[Dataset entries]
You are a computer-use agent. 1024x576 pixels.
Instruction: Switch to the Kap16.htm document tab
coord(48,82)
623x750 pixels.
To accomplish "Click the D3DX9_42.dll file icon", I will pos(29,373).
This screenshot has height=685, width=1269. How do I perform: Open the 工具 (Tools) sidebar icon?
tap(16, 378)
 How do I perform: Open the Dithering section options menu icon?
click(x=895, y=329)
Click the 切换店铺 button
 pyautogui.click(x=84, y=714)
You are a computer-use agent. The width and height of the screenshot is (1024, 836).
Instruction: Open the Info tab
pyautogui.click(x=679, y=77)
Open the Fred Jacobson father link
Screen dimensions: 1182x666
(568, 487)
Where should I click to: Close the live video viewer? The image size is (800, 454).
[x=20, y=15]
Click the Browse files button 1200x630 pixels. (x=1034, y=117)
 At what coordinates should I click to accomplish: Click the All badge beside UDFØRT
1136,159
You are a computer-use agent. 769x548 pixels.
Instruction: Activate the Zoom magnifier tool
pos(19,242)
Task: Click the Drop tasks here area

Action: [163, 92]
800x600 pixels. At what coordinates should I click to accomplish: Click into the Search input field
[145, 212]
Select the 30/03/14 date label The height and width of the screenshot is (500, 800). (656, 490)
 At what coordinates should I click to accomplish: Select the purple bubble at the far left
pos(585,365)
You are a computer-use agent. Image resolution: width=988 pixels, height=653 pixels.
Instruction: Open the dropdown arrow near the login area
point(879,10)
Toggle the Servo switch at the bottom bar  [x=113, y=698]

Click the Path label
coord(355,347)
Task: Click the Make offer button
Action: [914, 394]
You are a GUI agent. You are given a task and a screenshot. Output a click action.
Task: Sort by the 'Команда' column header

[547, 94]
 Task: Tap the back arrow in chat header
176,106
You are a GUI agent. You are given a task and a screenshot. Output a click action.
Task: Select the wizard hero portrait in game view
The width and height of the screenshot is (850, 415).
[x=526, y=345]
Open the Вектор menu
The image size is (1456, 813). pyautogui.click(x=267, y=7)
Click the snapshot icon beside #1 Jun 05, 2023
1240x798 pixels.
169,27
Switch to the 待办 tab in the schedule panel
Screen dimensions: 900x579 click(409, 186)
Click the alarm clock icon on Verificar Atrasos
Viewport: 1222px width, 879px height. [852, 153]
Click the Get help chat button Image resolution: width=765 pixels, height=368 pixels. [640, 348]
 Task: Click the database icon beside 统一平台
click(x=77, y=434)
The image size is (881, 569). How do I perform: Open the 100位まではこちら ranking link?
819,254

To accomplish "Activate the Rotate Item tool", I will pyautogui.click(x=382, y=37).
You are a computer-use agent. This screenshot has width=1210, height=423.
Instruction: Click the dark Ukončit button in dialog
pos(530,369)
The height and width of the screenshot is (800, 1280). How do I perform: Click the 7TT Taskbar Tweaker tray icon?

**Task statement**
Start at the first line and transcribe the data exactly through the last.

**Result for this exercise**
You are a computer-use agent. 1024x576 pixels.
Instruction: Switch to the Kap16.htm document tab
coord(48,82)
623x750 pixels.
To accomplish "Click the D3DX9_42.dll file icon", I will pos(29,373).
This screenshot has height=685, width=1269. How do I perform: Open the 工具 (Tools) sidebar icon?
tap(16, 378)
 How do I perform: Open the Dithering section options menu icon?
click(x=895, y=329)
Click the 切换店铺 button
 pyautogui.click(x=84, y=714)
You are a computer-use agent. The width and height of the screenshot is (1024, 836).
Instruction: Open the Info tab
pyautogui.click(x=679, y=77)
Open the Fred Jacobson father link
Screen dimensions: 1182x666
(568, 487)
Where should I click to: Close the live video viewer? The image size is (800, 454).
[x=20, y=15]
Click the Browse files button 1200x630 pixels. (x=1034, y=117)
 At what coordinates should I click to accomplish: Click the All badge beside UDFØRT
1136,159
You are a computer-use agent. 769x548 pixels.
Instruction: Activate the Zoom magnifier tool
pos(19,242)
Task: Click the Drop tasks here area

Action: [163, 92]
800x600 pixels. At what coordinates should I click to accomplish: Click into the Search input field
[145, 212]
Select the 30/03/14 date label The height and width of the screenshot is (500, 800). (656, 490)
 At what coordinates should I click to accomplish: Select the purple bubble at the far left
pos(585,365)
You are a computer-use agent. Image resolution: width=988 pixels, height=653 pixels.
Instruction: Open the dropdown arrow near the login area
point(879,10)
Toggle the Servo switch at the bottom bar  [x=113, y=698]

Click the Path label
coord(355,347)
Task: Click the Make offer button
Action: [914, 394]
You are a GUI agent. You are given a task and a screenshot. Output a click action.
Task: Sort by the 'Команда' column header

[547, 94]
 Task: Tap the back arrow in chat header
176,106
You are a GUI agent. You are given a task and a screenshot. Output a click action.
Task: Select the wizard hero portrait in game view
The width and height of the screenshot is (850, 415).
[x=526, y=345]
Open the Вектор menu
The image size is (1456, 813). pyautogui.click(x=267, y=7)
Click the snapshot icon beside #1 Jun 05, 2023
1240x798 pixels.
169,27
Switch to the 待办 tab in the schedule panel
Screen dimensions: 900x579 click(409, 186)
Click the alarm clock icon on Verificar Atrasos
Viewport: 1222px width, 879px height. [852, 153]
Click the Get help chat button Image resolution: width=765 pixels, height=368 pixels. [640, 348]
 Task: Click the database icon beside 统一平台
click(x=77, y=434)
The image size is (881, 569). How do I perform: Open the 100位まではこちら ranking link?
819,254

To accomplish "Activate the Rotate Item tool", I will pyautogui.click(x=382, y=37).
You are a computer-use agent. This screenshot has width=1210, height=423.
Instruction: Click the dark Ukončit button in dialog
pos(530,369)
The height and width of the screenshot is (800, 1280). How do I perform: Click the 7TT Taskbar Tweaker tray icon?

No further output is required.